Perhaps no surprise, that not later than in 2016 one of the most in-demand VPN providers PIA decided to audit the security level of one of the most run-after VPN clients namely OpenVPN.
Matthew Green, a well-known cryptographer, together with his team have finished the follow-up audit of OpenVPN this year. The inspection has been focused on detecting bugs in OpenVPN 2.4 coming from memory and such showings as buffer overflow, cryptography’s weaknesses and etc.
In addition, the same audit has been also performed by Quarkslab group who have examined the client’s operation on Windows and Linux.
According to the Qurkslab’s report, two vulnerabilities of a high and medium severity have been detected.
The first vulnerability allows an unauthorized attacker a denial of the client and the OpenVPN server, which makes it sensitive for DoS attacks. The issue has been stated to be very easy for exploitation.
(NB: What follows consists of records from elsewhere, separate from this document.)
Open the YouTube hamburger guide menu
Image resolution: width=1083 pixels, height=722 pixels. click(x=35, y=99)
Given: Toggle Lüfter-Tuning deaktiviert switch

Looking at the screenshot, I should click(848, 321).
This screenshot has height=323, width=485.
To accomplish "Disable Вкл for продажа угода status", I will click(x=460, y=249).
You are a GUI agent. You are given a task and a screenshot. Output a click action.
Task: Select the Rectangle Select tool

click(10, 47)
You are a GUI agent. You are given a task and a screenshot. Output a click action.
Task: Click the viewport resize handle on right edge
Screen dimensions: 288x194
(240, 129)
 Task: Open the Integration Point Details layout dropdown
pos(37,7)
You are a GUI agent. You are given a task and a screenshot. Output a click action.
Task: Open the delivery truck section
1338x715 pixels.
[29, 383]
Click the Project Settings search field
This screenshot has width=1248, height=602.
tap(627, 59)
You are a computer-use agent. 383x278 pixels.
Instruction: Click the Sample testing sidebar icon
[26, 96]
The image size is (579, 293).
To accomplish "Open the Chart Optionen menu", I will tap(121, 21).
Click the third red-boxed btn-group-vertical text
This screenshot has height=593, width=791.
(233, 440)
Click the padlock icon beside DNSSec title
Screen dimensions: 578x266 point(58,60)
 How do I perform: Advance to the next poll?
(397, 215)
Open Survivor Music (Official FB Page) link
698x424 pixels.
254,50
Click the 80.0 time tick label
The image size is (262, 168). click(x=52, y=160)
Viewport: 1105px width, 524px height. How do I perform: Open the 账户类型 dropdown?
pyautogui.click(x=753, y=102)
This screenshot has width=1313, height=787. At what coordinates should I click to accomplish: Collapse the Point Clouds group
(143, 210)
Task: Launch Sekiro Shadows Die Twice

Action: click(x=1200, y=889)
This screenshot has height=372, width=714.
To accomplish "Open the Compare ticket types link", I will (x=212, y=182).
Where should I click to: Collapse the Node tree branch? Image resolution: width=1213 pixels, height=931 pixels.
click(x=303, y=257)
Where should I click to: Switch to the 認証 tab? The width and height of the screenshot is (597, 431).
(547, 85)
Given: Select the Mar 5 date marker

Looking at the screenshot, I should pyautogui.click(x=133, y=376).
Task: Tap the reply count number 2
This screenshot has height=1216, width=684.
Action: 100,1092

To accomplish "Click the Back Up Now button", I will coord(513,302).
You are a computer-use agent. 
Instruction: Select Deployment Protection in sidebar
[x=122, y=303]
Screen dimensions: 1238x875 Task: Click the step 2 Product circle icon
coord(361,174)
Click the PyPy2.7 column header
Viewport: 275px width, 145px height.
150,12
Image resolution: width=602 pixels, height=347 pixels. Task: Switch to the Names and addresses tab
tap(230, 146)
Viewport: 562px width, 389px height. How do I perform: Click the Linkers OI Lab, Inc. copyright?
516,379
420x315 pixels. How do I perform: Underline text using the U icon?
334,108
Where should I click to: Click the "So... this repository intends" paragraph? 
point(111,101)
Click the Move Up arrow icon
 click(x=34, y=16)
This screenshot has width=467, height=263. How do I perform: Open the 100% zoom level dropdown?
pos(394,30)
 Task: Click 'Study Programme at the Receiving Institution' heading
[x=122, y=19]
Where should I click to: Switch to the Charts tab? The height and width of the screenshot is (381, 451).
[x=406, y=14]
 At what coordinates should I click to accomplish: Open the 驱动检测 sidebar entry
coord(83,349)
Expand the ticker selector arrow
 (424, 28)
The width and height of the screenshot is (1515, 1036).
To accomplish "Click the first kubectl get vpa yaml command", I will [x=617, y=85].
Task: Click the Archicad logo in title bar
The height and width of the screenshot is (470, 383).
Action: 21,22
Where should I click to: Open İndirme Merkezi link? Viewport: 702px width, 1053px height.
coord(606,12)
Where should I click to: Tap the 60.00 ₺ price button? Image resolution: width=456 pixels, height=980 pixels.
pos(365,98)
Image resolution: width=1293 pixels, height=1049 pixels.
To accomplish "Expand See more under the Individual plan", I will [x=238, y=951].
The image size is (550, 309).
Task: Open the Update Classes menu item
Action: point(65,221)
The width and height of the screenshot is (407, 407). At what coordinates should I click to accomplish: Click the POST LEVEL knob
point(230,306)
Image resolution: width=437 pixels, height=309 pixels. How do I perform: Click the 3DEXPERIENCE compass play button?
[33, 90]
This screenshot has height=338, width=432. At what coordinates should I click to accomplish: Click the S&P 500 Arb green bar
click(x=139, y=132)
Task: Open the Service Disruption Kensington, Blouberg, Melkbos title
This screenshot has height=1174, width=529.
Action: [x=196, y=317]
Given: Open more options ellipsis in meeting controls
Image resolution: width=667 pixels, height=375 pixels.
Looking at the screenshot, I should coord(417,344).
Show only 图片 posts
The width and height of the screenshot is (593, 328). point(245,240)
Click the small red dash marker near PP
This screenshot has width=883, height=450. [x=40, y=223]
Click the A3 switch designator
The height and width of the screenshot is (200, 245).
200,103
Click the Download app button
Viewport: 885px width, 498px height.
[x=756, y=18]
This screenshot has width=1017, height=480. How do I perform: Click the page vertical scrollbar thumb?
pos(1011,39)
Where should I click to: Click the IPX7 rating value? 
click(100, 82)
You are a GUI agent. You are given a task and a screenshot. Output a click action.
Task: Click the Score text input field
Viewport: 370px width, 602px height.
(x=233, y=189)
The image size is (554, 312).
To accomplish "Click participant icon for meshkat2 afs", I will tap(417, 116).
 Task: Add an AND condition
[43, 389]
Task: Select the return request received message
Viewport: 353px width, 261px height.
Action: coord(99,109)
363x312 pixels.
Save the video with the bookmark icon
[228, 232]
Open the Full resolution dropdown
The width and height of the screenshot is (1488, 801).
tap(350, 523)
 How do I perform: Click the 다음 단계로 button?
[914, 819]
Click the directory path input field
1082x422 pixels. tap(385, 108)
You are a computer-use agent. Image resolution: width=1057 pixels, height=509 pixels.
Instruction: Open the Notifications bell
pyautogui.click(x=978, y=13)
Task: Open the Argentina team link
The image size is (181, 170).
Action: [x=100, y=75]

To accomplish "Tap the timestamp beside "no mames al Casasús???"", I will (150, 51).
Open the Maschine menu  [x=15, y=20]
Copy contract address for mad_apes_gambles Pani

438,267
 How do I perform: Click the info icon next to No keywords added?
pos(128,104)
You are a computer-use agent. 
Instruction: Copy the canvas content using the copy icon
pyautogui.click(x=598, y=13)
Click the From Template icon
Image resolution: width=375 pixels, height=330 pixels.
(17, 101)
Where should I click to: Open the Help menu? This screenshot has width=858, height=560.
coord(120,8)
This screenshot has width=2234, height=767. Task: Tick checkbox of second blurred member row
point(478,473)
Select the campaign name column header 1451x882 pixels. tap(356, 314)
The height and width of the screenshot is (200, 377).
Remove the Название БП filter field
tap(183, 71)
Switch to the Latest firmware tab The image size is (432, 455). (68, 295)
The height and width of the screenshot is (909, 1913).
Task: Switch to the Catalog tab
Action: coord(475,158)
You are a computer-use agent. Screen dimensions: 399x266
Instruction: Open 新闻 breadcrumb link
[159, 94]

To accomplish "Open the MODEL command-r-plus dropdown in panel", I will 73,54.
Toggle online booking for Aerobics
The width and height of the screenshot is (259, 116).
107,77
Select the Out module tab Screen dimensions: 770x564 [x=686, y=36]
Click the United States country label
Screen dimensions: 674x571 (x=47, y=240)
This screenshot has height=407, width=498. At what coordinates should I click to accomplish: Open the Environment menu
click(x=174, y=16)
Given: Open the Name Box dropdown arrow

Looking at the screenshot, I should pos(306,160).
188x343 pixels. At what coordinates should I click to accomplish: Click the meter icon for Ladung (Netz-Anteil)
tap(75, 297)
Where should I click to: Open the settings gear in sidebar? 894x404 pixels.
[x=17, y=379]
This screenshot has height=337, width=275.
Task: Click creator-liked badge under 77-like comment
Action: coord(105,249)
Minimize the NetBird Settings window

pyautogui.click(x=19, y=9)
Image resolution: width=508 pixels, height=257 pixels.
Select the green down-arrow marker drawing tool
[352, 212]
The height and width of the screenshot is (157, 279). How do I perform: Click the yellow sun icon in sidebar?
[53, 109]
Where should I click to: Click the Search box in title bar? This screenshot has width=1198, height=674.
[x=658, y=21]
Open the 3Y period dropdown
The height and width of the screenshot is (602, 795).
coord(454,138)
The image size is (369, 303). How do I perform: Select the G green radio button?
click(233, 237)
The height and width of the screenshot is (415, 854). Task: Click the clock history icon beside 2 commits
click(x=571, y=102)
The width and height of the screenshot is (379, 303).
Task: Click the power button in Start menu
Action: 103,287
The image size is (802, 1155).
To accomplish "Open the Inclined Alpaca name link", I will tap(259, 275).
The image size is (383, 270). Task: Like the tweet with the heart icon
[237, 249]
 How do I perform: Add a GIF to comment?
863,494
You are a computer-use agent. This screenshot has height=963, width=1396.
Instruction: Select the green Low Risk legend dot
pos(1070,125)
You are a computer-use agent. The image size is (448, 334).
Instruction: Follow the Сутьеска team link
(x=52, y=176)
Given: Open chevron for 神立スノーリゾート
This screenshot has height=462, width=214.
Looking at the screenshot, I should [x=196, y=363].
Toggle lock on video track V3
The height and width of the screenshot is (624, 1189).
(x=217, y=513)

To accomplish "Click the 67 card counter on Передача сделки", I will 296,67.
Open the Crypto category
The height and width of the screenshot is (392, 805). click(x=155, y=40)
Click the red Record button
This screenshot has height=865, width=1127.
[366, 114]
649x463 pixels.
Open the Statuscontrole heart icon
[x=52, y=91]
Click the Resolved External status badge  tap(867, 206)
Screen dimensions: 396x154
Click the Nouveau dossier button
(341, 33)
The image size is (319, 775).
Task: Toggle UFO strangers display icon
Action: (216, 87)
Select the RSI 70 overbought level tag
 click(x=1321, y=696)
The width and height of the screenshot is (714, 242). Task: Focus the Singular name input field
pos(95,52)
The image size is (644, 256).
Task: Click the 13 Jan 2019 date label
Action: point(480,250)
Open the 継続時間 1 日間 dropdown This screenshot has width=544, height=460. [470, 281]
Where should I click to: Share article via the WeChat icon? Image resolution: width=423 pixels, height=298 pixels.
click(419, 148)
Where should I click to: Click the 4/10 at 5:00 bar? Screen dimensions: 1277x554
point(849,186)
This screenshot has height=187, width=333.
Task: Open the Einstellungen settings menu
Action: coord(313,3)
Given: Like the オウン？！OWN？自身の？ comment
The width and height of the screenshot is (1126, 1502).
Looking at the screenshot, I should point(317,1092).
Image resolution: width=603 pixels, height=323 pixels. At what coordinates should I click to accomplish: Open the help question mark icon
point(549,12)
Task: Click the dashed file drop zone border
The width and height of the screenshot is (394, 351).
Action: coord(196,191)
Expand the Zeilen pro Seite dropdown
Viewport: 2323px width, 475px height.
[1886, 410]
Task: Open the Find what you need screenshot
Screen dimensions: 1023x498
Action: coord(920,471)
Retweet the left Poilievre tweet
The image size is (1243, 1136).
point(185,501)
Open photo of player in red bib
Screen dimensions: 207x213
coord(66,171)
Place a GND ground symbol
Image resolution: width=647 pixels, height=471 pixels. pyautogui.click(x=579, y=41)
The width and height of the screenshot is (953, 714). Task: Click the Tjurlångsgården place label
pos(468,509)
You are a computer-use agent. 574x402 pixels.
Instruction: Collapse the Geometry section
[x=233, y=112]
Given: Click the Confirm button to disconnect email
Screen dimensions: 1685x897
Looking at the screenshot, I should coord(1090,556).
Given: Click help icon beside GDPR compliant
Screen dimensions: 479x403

The second vulnerability allows for DoS attacks as well, but in this case an attacker should be authorized.
The auditors have also created a list of fixes for further output’s improvements:
The Green’s team is known to have specified several minor bugs, which are described in the posted by PIA report.
The bottom line
Though the audit cycles have taken from 3 months to 50 days correspondingly, it is also got about that OpenVPN developers have already eliminated the most of the bugs identified during the inspections and left a few least essential glitches until the next release.
In addition, the company has stated the audits have helped them make the product even better while the auditors have handed it to the developers for abiding by the main rules and standards.
As it’s said, a good marksman may miss, that is why that sort of inspections can assist in outputs improvement and further well-being. The carried-out work has demonstrated nothing is perfect and always needs double check.